— start —
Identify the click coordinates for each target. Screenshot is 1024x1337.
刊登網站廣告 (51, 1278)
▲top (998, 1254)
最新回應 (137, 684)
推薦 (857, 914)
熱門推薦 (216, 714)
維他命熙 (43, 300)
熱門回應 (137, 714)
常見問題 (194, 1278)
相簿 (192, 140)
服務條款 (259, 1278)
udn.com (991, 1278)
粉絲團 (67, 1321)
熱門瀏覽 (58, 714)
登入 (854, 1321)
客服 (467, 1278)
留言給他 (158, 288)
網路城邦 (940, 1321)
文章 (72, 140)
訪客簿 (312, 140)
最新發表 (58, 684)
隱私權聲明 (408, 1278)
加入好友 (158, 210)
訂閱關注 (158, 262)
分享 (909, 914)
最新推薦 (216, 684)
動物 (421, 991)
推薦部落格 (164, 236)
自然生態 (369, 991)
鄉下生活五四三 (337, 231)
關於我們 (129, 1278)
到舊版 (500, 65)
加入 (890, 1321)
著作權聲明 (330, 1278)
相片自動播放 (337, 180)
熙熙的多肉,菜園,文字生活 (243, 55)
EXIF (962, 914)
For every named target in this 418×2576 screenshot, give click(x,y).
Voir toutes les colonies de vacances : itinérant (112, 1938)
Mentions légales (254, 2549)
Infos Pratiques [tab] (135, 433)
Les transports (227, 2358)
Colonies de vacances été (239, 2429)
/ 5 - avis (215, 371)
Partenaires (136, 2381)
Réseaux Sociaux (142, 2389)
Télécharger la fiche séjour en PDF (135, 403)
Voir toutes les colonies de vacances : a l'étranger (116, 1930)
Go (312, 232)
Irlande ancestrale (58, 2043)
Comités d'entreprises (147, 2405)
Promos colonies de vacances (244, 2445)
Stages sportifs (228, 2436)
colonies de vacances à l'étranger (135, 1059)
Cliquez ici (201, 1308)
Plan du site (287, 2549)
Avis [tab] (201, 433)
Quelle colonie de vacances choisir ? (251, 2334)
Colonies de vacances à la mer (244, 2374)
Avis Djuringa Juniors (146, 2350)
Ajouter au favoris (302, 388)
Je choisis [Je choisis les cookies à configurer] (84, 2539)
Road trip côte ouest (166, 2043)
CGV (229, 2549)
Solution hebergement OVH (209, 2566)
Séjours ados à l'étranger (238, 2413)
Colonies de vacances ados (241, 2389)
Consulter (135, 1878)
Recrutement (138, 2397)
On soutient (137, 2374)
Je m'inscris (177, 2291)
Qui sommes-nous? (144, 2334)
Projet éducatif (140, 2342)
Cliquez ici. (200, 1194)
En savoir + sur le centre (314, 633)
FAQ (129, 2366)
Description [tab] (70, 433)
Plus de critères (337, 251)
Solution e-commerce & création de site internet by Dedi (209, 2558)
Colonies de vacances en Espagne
— end —
_Task brief_
Format the rows as a numbered list, starting with the row that contains "熱門瀏覽 (58, 714)" and going on through the row that contains "到舊版 (500, 65)", with blank lines left out.

_Answer to the exercise_
1. 熱門瀏覽 (58, 714)
2. 登入 (854, 1321)
3. 客服 (467, 1278)
4. 留言給他 (158, 288)
5. 網路城邦 (940, 1321)
6. 文章 (72, 140)
7. 訪客簿 (312, 140)
8. 最新發表 (58, 684)
9. 隱私權聲明 (408, 1278)
10. 加入好友 (158, 210)
11. 訂閱關注 (158, 262)
12. 分享 (909, 914)
13. 最新推薦 (216, 684)
14. 動物 (421, 991)
15. 推薦部落格 (164, 236)
16. 自然生態 (369, 991)
17. 鄉下生活五四三 (337, 231)
18. 關於我們 (129, 1278)
19. 到舊版 (500, 65)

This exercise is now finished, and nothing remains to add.